I have been making big plans for how I’m going to spend another summer of limited travel and quasi-lockdown in my little suburban backyard.

See, for at least five years we’ve had a small fire bowl set up in our yard. It has served the purpose of gathering friends and family around some burning logs, roasting some marshmallows on warm summer evenings, and sipping cold beers under the autumn twinkle of a clear night and the glow of a warm backyard fire.

We even kindled it up this last New Years Eve, sipped hot chocolate in the winter chill and ceremonially burned our 2020 calendar. Good riddance!

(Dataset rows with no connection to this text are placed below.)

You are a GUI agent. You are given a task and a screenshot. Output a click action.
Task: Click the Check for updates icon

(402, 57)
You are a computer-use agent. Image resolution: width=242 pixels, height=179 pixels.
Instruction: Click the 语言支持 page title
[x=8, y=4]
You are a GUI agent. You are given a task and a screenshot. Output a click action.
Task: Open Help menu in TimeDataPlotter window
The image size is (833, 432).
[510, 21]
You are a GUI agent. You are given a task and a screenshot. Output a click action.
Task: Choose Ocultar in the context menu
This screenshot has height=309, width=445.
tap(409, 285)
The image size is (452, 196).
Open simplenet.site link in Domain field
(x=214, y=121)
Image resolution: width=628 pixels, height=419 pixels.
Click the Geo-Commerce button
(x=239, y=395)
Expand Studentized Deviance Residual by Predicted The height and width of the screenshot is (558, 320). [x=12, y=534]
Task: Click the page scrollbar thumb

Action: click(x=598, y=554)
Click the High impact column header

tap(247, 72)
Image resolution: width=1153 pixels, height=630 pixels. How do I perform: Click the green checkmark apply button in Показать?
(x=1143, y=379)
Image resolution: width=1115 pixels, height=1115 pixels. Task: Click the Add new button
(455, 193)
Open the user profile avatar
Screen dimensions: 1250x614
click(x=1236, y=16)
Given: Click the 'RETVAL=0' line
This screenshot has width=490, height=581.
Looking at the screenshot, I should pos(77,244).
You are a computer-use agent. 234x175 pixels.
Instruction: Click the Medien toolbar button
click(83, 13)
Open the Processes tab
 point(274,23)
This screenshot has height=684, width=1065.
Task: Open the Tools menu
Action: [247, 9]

But after five years, and yet another long cold winter in the harsh Canadian elements, our trusty portable firepit is probably due for a replacement.

I’m looking at this an an opportunity rather than a loss.

The current bowl is simple and meant to be nothing more than a safe way to have a small fire. We’ve cooked hot dogs or made s’mores with it, but anything more substantial would be pushing it’s functional limits. It’s just not meant to cook over, for example.

As a kind of “Saturday Projects” series, and as summer approaches, I’ve got a few big ideas about how I’m going to bring some of my wilderness adventure to my suburban backyard. First on the to-do list is a series I’m calling “suburban firecraft” where I’ll be upgrading my fire bowl situation with a new set-up that will allow us to build safe, useful, and (of course) legal bylaw-compliant fires right out our back door.

I’ll be figuring out a way to not only cook marshmallows, but make use of some of our cast iron to cook campfire meals and test out some recipes before we take them out to the wilderness.

How would you build a backyard fire pit: a portable fire bowl that can be moved and stored or a permanent fire pit?